The point is that almost nothing works out of the box. Not simple documents, 
not the tutorial. Because only texlive-bin package is installed together with 
LyX. I will report to the packagers that they should add more texlive packages 
to the install dependencies.

I would recommend an established distribution, such as openSuse.
I haven't heard of this distro yet. I see now that Manjaro is on place 3 on 
Distrowatch while openSUSE is on place 6:
http://distrowatch.com
I googled around before I started and openSUSE was not recommended for 
beginners in any article I read. The top proposals for beginners in most 
articles were Mint, Ubuntu and Manjaro.

that's why I always install "vanilla" TeXLive instead of the distribution's).
https://www.tug.org/texlive/acquire-netinstall.html

Many thanks, I will try this out.

Manjaro seems to ship its own (command line) package manager ("TeXLive
Local Manager): https://wiki.archlinux.org/index.php/TeX_Live

I found it by googling and it seems to be installed but I cannot find it. But 
as you know I cannot use command lines because I don't know the commands and 
forget them all the time if I don't use them frequently. That was the reason 
why I came to LyX - because I forgot all the time the different LaTeX commands.
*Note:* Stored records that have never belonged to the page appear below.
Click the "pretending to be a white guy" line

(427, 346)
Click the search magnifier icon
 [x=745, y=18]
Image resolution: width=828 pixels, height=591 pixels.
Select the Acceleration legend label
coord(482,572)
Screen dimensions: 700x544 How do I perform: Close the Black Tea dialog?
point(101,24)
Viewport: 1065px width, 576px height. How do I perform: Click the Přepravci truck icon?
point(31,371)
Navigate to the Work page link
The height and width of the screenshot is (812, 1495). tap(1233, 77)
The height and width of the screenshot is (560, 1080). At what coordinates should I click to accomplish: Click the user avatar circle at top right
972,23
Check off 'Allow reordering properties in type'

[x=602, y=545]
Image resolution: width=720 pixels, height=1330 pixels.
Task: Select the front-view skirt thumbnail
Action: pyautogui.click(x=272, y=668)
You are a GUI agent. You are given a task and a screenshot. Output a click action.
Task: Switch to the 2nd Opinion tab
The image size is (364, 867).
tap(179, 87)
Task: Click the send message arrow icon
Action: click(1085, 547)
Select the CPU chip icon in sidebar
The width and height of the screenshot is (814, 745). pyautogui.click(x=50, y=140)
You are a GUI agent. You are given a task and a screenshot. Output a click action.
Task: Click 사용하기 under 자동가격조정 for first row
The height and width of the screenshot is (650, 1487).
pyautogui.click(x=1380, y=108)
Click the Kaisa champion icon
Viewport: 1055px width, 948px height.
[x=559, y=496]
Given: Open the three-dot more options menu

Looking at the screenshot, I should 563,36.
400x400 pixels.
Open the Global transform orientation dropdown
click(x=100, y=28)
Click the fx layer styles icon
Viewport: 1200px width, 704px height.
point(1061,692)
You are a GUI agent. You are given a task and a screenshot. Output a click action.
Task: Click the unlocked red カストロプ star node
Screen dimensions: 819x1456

The packagers of a distribution decide which dependencies a package has. 
Nothing _we_ can do here.
Hmm, that is very bad. I think that explains why software companies don't offer 
Linux versions. (I saw yesterday that there are no longer Skype, Adobe Reader 
and other useful programs on Linux.) Giving support for all the different 
dozens of distributions would be a nightmare if every distribution decides on 
its own what to install with a program and what not.

regards Uwe
Hi Uwe,
of course you are entitled to have your own opinion on what is right or wrong, good or bad. But sorry, your explanation re software companies not offering Linux versions is far fetched and daring. And what is your last sentence for - who asked your opinion on the opensource idea? Thinking twice may help sometimes.